The program is focused on traffic control in general and on speeding specifically. This disgruntled letter writer takes great issue with the program, going so far as to suggest it will lead to fascism at a minimum and a second Holocaust ultimately.

Let's face it. No one likes to get a speeding ticket. It's expensive, impacts your insurance rates and generally makes you late or later for whatever you were off to do. But it's not as if the speed limits are a secret or are not posted openly. Speeding is a calculated gamble which drivers undertake knowing the odds.
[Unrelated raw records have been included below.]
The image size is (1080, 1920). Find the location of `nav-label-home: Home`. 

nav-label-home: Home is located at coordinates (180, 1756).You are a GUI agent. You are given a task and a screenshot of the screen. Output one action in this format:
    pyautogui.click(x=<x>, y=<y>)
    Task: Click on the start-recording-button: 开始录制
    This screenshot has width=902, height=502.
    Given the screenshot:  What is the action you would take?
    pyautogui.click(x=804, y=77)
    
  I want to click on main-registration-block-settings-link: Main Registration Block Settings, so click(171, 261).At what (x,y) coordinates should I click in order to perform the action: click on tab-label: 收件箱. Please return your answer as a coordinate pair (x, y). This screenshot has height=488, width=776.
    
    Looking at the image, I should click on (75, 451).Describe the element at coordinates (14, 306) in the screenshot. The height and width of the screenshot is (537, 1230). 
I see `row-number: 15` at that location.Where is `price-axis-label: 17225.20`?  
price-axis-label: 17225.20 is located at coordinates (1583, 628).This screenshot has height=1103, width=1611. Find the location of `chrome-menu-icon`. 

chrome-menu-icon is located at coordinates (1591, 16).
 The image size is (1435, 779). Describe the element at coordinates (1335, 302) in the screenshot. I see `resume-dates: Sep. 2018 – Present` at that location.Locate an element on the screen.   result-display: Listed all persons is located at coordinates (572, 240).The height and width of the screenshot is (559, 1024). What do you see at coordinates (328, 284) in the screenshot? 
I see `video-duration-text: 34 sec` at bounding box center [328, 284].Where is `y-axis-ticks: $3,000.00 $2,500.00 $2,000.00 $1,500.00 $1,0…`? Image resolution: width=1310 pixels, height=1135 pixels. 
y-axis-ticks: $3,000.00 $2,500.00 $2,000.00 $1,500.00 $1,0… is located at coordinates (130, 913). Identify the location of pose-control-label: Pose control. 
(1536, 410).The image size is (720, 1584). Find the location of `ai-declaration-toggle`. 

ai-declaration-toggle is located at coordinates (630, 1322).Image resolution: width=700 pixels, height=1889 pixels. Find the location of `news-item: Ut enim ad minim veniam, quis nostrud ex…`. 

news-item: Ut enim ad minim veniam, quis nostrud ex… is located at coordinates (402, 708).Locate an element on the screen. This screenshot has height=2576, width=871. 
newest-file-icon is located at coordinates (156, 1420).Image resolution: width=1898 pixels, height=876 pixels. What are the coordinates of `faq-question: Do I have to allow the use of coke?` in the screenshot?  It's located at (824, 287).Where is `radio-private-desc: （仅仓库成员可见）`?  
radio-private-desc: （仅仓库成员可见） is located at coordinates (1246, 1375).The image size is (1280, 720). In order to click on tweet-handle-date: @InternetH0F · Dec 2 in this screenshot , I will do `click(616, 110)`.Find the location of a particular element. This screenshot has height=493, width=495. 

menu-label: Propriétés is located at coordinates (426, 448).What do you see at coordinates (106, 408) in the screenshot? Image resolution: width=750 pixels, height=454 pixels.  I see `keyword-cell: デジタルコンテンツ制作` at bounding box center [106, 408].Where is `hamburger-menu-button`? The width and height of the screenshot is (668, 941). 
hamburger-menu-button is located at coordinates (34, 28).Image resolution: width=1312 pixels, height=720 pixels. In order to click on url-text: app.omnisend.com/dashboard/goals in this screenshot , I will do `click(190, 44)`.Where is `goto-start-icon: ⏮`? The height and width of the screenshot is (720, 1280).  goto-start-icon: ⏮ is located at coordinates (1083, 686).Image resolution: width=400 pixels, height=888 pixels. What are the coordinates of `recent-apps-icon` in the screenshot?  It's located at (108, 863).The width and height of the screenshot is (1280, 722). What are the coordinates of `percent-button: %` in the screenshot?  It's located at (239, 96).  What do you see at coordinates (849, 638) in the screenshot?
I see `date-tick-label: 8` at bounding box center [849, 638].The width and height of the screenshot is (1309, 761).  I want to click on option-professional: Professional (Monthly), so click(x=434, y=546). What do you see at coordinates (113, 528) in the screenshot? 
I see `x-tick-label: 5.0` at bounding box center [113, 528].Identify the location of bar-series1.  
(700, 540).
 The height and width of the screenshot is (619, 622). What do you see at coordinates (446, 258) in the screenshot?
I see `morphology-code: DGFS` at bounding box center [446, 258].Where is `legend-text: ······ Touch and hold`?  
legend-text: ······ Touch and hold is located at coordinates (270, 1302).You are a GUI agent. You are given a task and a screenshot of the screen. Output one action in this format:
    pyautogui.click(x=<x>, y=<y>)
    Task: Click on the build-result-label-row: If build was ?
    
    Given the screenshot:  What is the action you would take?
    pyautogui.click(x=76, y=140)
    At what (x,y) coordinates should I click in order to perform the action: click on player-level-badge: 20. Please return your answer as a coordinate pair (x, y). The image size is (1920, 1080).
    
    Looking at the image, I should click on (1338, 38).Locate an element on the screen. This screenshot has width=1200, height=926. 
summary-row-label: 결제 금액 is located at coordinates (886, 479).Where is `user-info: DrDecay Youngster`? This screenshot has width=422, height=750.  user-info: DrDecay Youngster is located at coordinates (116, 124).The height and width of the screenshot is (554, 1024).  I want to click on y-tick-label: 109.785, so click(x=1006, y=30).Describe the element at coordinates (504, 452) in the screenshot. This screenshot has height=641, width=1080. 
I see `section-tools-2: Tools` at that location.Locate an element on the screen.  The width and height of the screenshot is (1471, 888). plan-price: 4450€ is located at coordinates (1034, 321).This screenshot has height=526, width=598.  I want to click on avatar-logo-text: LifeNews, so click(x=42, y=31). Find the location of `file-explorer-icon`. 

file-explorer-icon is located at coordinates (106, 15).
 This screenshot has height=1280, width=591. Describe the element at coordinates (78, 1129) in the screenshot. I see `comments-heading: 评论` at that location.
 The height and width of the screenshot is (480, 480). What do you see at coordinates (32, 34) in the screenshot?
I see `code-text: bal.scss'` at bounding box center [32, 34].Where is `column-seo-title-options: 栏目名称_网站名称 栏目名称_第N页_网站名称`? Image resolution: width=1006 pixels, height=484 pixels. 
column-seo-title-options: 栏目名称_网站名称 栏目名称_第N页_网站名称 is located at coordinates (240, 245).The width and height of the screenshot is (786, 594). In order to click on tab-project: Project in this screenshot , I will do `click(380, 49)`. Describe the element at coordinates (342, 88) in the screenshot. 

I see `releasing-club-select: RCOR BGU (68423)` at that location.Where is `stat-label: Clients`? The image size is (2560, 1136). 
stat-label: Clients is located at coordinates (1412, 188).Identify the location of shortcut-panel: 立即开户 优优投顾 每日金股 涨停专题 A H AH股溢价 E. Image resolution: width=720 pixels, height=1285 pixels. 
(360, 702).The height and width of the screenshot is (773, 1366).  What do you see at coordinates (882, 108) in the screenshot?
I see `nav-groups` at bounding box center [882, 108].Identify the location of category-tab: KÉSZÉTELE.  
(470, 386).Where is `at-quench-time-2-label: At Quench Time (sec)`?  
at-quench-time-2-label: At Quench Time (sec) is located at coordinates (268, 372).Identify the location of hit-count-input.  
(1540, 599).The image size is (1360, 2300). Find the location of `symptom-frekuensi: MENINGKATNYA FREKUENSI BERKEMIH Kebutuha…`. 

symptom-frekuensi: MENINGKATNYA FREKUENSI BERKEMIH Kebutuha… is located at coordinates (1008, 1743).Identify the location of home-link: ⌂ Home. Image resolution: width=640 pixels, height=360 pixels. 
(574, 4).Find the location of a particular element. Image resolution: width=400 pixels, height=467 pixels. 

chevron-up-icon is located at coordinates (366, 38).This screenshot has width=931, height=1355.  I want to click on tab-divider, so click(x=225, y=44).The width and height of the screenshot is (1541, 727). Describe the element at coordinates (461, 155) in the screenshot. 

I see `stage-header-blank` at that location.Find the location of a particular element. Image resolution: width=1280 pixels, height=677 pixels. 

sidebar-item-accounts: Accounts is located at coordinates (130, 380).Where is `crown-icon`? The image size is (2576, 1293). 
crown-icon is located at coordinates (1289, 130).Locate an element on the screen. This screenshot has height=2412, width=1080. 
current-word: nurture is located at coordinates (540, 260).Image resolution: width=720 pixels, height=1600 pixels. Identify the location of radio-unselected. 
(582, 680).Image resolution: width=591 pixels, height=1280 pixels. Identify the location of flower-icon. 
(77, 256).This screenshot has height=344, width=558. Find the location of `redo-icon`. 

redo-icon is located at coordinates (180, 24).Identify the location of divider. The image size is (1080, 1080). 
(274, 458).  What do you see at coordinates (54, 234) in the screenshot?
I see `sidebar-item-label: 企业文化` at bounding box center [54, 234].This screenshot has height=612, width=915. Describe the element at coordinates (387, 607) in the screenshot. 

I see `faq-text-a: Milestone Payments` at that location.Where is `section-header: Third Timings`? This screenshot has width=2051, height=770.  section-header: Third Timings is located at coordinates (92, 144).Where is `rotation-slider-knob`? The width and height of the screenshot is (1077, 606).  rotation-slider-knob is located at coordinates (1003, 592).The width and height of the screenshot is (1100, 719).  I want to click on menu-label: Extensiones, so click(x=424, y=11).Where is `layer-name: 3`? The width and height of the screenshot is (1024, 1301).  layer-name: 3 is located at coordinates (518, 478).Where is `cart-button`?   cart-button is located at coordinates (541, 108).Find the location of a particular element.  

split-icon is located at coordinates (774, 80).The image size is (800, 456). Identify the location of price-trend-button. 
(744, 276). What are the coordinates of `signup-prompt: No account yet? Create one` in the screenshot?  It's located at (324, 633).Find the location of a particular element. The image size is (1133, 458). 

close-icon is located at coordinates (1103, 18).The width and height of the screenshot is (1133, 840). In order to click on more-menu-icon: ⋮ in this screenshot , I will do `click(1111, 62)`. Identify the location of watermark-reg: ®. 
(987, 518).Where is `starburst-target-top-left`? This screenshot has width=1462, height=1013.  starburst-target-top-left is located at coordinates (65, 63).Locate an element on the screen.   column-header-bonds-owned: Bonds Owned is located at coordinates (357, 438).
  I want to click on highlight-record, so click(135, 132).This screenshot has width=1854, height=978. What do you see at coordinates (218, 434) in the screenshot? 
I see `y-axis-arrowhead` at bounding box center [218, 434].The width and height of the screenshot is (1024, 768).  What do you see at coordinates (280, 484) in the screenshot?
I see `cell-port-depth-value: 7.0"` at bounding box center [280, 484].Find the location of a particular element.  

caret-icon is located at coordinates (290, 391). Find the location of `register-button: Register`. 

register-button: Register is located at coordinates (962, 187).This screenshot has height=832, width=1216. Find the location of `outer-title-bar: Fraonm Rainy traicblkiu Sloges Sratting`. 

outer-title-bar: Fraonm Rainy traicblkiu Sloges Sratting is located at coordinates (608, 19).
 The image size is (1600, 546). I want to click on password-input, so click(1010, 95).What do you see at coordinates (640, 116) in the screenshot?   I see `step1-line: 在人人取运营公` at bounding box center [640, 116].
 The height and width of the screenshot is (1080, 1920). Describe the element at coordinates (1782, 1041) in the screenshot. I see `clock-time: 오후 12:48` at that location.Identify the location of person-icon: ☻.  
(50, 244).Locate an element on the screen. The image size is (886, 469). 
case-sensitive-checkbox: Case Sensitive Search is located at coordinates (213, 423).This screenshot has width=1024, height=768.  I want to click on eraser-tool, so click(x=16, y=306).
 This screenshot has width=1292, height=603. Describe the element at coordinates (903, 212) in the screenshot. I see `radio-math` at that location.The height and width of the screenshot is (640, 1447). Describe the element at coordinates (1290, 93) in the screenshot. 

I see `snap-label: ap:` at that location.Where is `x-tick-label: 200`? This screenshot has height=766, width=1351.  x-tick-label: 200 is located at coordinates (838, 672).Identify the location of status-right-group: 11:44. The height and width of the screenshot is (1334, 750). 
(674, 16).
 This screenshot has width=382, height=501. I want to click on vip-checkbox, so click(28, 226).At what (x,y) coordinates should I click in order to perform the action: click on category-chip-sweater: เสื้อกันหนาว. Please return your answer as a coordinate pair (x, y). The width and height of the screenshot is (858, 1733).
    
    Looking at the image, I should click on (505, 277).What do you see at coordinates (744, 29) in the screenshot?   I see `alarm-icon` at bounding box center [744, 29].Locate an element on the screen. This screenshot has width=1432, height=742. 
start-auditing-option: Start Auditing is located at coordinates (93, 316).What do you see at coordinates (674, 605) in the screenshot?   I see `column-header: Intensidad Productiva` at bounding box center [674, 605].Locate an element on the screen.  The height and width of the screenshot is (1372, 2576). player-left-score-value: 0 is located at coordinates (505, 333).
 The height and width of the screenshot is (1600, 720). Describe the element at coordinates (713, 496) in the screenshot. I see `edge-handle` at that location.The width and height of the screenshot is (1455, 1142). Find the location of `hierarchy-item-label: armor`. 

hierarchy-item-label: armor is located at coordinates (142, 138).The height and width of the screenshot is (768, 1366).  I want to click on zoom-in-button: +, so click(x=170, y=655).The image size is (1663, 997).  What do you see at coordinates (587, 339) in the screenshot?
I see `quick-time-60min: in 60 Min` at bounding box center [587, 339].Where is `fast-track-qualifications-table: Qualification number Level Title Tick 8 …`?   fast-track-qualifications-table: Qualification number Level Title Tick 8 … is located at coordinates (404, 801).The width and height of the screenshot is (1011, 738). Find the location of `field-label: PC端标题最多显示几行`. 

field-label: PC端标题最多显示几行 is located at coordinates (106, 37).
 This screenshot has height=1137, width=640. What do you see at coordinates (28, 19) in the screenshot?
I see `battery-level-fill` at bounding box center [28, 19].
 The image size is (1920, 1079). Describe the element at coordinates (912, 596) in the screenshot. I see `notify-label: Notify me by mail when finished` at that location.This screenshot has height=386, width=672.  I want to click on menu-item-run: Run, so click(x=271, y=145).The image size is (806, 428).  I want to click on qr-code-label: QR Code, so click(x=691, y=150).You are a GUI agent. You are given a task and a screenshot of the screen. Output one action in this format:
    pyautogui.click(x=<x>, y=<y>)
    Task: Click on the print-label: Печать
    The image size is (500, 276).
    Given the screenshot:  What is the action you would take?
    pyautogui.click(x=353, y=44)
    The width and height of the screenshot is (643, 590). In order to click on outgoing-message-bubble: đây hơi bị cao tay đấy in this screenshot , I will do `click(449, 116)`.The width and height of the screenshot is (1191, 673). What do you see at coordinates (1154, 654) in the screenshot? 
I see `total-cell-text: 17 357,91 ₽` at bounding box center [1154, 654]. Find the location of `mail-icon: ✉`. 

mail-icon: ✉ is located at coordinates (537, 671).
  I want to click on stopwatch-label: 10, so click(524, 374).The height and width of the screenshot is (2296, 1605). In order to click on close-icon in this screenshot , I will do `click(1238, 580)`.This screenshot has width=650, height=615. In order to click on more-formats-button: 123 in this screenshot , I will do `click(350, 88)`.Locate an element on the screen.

Since the onset of the cross-town patrol program in Warren, Moretown and Waitsfield, hundreds of visitors and residents have received tickets for speeding through our villages and on our back roads -- as well as Route 100. Many people have learned to slow down, or at least discerned when and where traffic patrol is most likely to be should they decide to gamble.

When this issue was brought to the Waitsfield Select Board this week, the board gave it fair consideration but in the end decided to take no action, collectively agreeing with board member Roy Hadden who said, "I don't think it should be our message to the county sheriff that he should be more lenient."

So be it. That doesn't make the letter writer wrong. He was availing himself of his right to be heard. He can take the matter further should he choose. In his correspondence to the select board he speaks of seeking to support the Constitution and the Bill of Rights -- and this is precisely how it is done -- by using the system, whether or not you obtain the desired outcome.